I recently had the opportunity to attend a performance of Broadway’s “Rock & Roll Man,” which is the Alan Freed story. For those who aren’t music buffs, Freed was a DJ who is credited with popularizing ┬áthe phrase “rock and roll.” He is credited for playing Black artists on mainstream radio.
Set in the 50s and 60s, the musical extravaganza spans generations of artists who became pop stars, and theatergoers of various ages will find themselves getting caught up in the lyrical moments. The musical’s whip appeal galvanizes the spirit of music and young people of all ethnicities’ enthusiasm for what would become the most significant genre of music.


Credit: Rock & Roll Man


As the cast members belted out heady numbers, including such classics as “Good Golly/Tutti Frutti,” “Yakety Yak,” “Why Do Fools Fall In Love,” “Great Balls Of Fire,” and numerous other classics, I was inspired to share my words about “Rock N Roll Man.” The poignant tale of Freed, who died at age 43, was a story that needed to be told.

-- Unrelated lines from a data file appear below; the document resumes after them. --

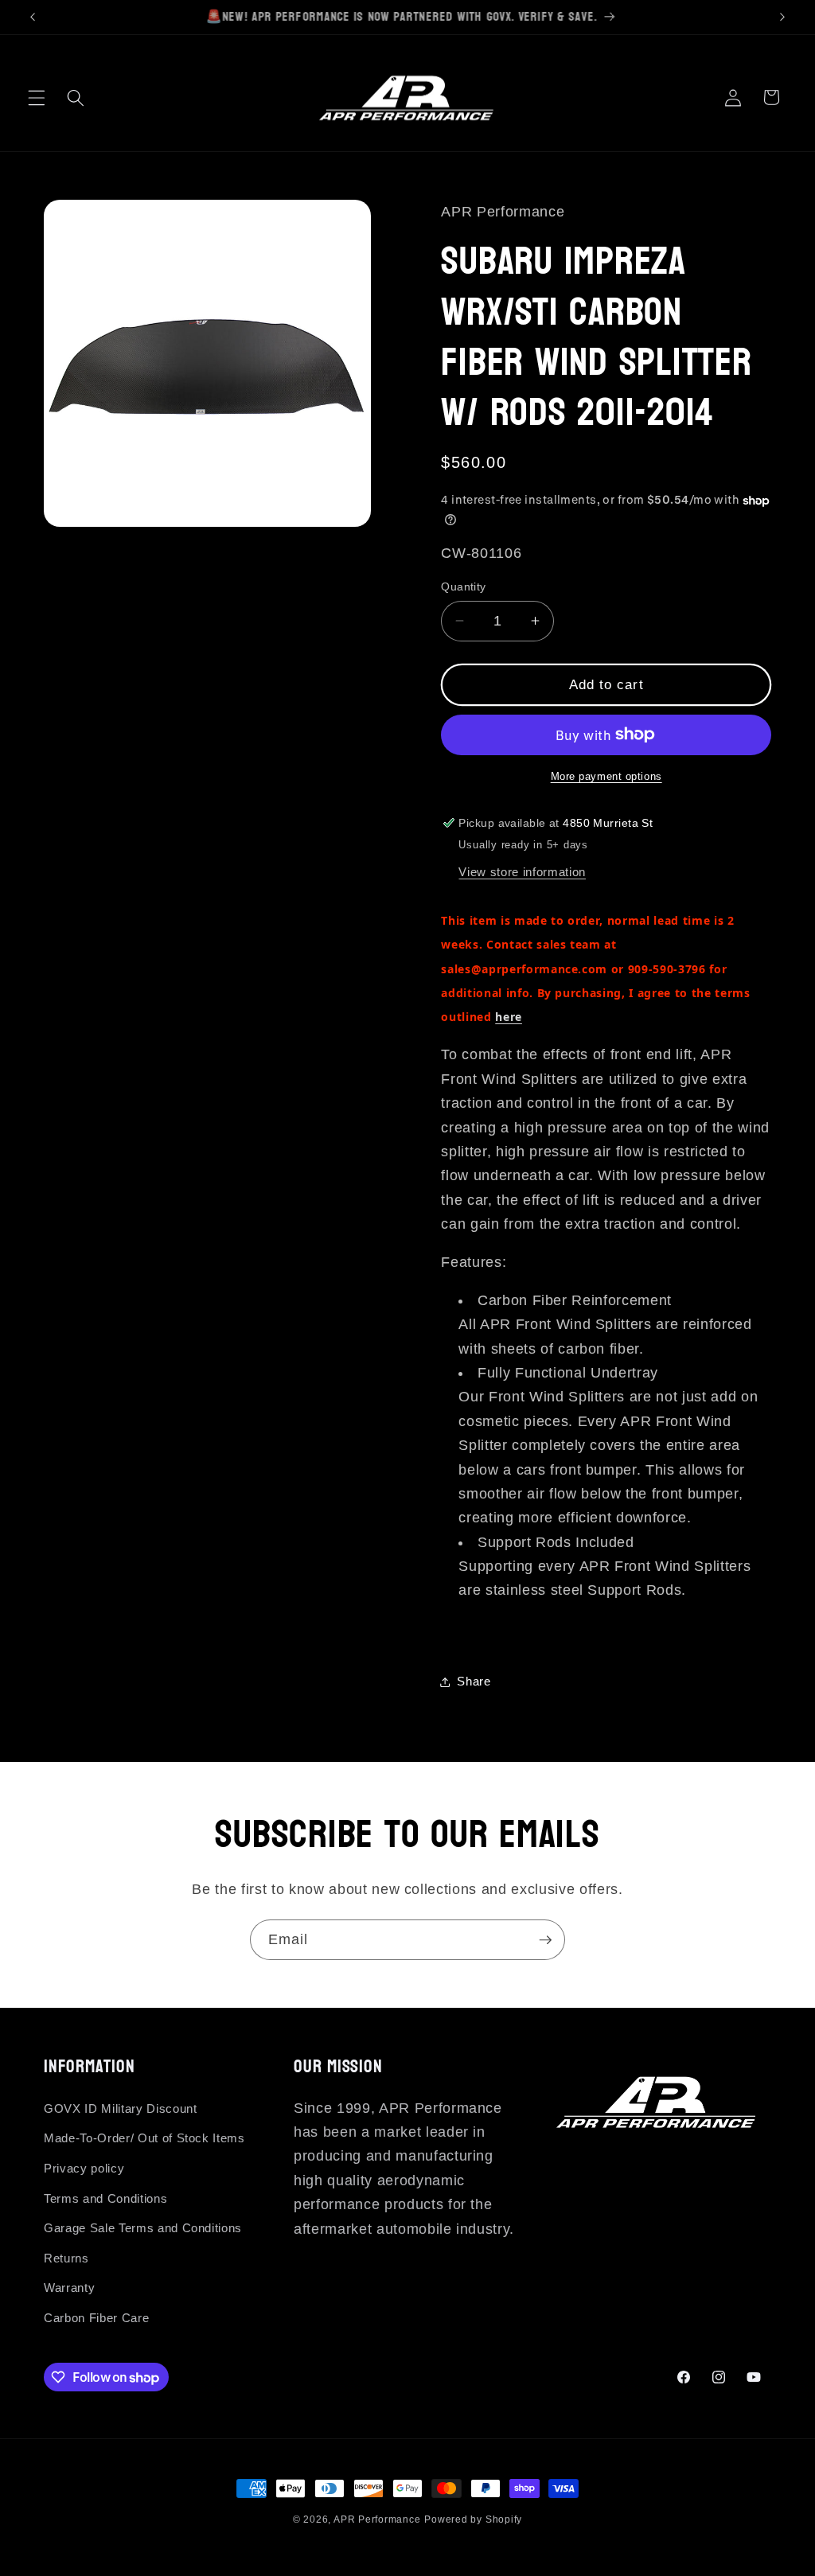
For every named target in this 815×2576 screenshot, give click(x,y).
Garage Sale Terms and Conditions (143, 2228)
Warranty (69, 2287)
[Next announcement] (782, 16)
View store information (522, 872)
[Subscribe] (545, 1940)
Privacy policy (84, 2168)
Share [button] (473, 1681)
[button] (37, 97)
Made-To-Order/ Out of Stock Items (144, 2138)
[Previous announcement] (32, 16)
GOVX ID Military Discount (120, 2108)
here (508, 1016)
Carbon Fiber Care (96, 2318)
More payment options (606, 776)
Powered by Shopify (473, 2519)
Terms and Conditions (105, 2198)
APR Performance (377, 2519)
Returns (66, 2258)
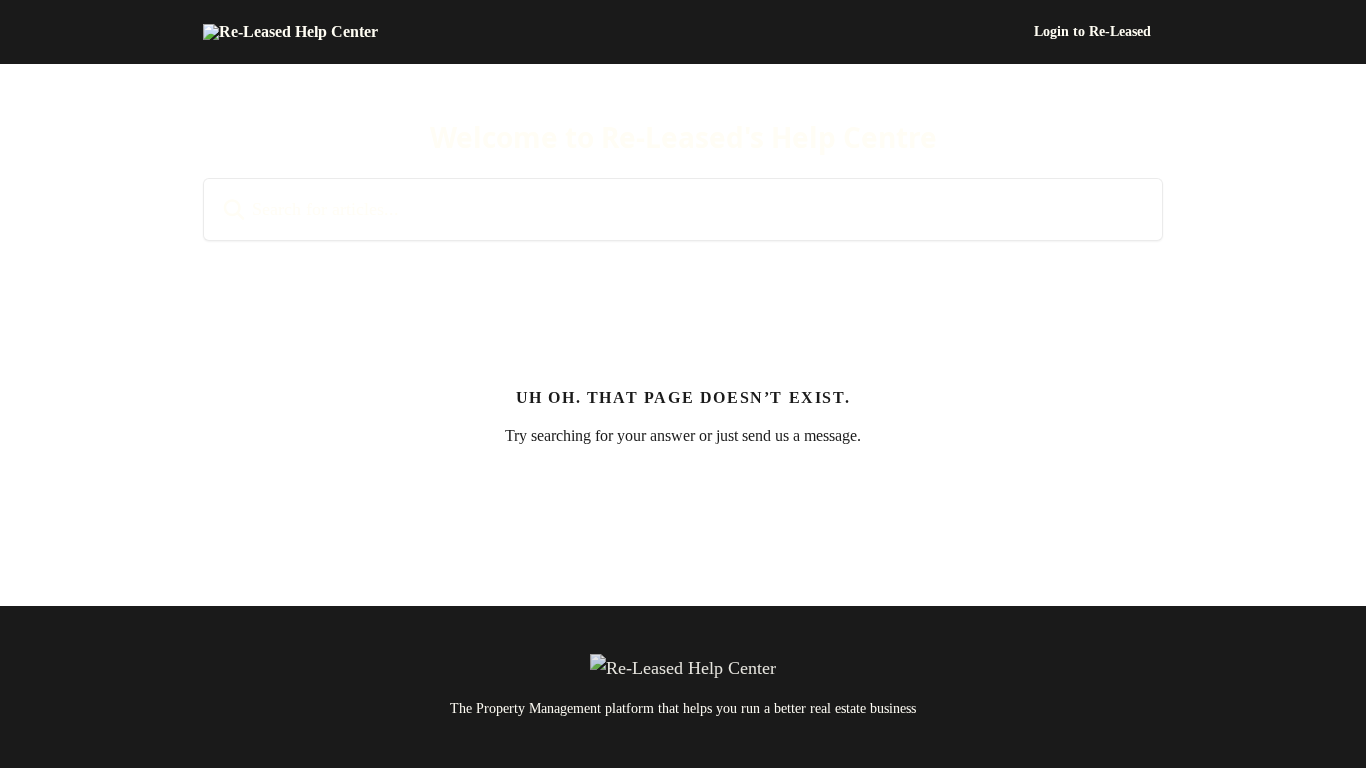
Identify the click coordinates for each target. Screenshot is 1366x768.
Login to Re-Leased (1092, 32)
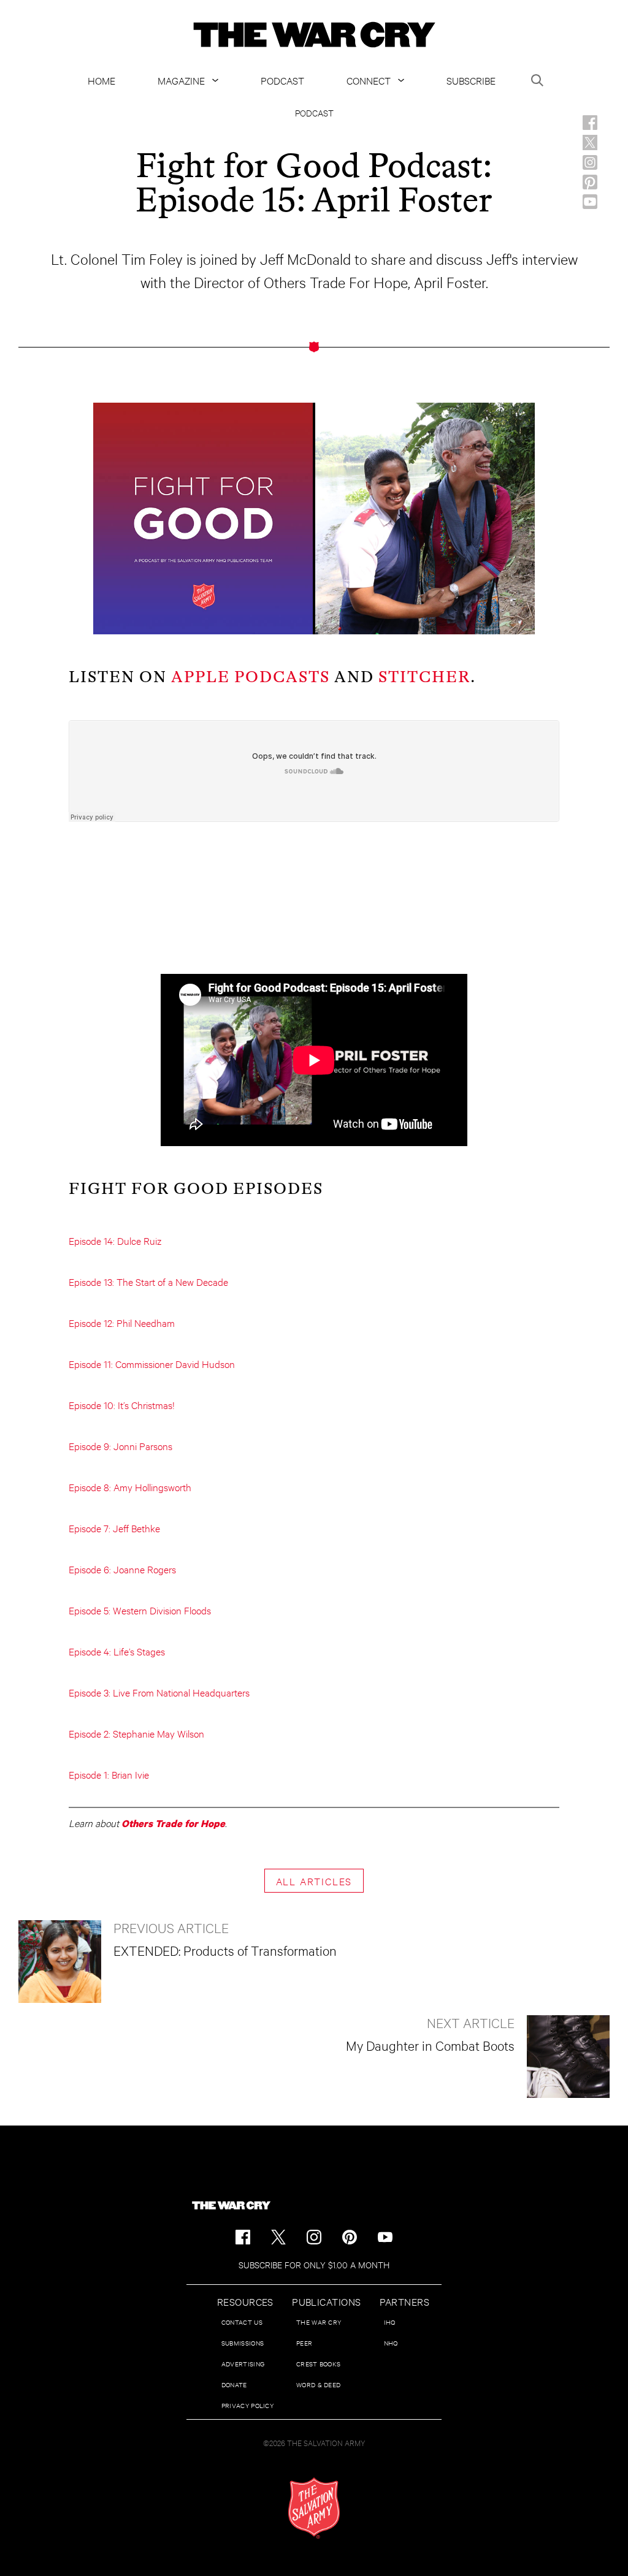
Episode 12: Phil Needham (122, 1322)
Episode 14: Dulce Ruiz (115, 1240)
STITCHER (424, 677)
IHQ (390, 2322)
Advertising (242, 2363)
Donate (234, 2384)
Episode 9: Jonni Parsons (120, 1445)
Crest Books (318, 2363)
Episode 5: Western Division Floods (140, 1609)
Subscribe (471, 80)
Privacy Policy (247, 2405)
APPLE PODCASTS (250, 677)
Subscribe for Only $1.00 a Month (314, 2264)
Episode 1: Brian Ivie (109, 1774)
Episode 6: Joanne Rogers (122, 1568)
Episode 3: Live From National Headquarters (159, 1691)
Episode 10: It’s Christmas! (122, 1404)
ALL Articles (314, 1880)
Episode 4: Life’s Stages (117, 1650)
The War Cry (318, 2322)
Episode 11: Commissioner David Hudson (152, 1363)
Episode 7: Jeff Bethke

Freed reminded me of another iconic DJ, the late Hal Jackson of WBLS radio station in NYC, who passed away ten years ago.
Like Freed, Hal Jackson broke records, hosted live shows, and had an indelible impact on music lovers with a passion for music with no color boundaries.
Many DJs who broke records back in the day were scrutinized for their unorthodox business model. Still, today, their efforts to get music to the consumers would have been viewed at marketing and promotion rather than payola, which was legally a no-no. Had Freed been a working DJ today, his circumstances would. have been different. Sadly, he was ahead of his time.
But on a positive note, his character, Constantine Maroulis, was ideal for the role.

Kids rocked out without caring about color barriers. Credit: Rock & Roll Man

The character of Little Richard, portrayed by Rodrick Covington, is nothing short of amazing. I would be remiss if I didn’t say that this actor stole every scene, not just for his mannerisms and voice but for the costumes and makeup he wore. Furthermore,
although all cast members were great and brought in laughs and smiles, Little Richard turned it up and turned it out.
Taking a walk back into music history, I was pleased to make the acquaintance of such idols as Frankie Lymon, Buddy Holly, Pat Boone, Bo Diddley, Chuck Berry, and Jerry Lee Lewis on the stage. A friend of mine, the late Dick Clark, is also a character in the book by Gary Kupper, Larry Marshak, and Rose Caiola.

The historical significance of “Rock & Roll Man” is unparalleled, and the production deserves to be seen by people worldwide. There are no barriers here–just wonderfully good music.

I highly encourage tourists, younger and older potential goers, to get to the New World Stages, 340 W. 50th St., NYC, to take a step back in time and rock out!